Dataset entries
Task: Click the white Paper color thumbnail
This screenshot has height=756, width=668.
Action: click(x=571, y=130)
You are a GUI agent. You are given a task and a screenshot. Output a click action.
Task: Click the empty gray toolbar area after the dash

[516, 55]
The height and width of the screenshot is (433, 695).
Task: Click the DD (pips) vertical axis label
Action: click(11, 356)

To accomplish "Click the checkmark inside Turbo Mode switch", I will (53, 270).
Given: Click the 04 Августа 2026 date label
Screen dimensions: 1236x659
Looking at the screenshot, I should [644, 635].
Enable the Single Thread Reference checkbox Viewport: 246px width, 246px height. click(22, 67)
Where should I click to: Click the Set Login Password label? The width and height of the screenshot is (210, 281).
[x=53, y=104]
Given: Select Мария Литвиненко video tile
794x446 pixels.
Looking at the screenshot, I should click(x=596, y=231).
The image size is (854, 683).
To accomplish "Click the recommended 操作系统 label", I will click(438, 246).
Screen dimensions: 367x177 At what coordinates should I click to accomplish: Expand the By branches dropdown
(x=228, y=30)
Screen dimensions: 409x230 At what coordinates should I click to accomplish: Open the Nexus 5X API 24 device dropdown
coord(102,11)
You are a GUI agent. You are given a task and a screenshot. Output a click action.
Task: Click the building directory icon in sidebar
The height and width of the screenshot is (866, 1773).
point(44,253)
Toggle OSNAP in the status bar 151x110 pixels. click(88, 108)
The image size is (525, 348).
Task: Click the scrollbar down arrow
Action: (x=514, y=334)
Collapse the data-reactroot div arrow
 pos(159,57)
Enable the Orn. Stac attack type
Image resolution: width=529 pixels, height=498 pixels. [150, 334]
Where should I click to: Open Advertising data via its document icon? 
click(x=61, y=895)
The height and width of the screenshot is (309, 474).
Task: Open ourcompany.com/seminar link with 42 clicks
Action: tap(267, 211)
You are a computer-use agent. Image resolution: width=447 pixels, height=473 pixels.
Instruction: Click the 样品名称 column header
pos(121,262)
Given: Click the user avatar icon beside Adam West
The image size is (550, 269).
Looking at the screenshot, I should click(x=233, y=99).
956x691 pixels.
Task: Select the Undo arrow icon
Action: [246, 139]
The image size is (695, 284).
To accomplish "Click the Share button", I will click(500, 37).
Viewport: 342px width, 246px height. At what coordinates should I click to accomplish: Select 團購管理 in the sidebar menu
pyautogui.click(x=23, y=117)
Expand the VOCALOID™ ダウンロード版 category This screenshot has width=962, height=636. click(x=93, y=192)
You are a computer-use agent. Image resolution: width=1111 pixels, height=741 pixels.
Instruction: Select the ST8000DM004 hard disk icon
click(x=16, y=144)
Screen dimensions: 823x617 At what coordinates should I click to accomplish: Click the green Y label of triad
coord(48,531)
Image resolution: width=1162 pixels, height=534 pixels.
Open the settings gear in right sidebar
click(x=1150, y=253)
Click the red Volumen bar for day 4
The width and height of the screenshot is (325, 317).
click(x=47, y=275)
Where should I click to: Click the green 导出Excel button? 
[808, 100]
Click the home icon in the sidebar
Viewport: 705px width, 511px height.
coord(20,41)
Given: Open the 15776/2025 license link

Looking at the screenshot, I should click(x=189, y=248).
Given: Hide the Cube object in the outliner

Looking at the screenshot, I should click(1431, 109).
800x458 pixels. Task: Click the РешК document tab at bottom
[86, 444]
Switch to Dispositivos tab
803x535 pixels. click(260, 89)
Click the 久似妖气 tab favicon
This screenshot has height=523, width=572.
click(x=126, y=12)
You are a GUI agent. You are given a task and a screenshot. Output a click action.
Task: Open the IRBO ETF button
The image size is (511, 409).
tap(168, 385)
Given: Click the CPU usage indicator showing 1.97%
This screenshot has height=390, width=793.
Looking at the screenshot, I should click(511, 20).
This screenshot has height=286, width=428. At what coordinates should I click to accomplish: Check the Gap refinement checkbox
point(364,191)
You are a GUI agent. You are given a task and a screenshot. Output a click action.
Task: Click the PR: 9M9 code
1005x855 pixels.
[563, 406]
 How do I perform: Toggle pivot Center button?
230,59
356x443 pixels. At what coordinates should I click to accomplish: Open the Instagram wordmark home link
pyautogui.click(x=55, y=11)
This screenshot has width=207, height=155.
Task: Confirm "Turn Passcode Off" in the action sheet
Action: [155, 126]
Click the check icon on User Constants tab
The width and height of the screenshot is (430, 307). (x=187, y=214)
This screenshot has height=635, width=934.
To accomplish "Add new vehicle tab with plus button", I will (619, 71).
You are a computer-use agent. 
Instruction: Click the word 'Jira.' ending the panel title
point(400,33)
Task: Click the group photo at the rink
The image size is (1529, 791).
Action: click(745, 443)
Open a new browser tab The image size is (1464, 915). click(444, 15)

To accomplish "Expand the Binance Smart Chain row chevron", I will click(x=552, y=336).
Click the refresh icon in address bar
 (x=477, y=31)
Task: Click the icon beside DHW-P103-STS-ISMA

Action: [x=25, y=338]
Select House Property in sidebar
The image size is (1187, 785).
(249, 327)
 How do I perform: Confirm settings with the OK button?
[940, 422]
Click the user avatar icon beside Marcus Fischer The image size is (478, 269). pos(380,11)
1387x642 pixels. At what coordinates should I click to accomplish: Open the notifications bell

Directions for this task: The answer must consist of every line from the entries that holds the string "computer".

Task solution:
You are a computer-use agent. Image resolution: width=447 pixels, height=473 pixels.
You are a computer-use agent. Image resolution: width=1111 pixels, height=741 pixels.
You are a computer-use agent. 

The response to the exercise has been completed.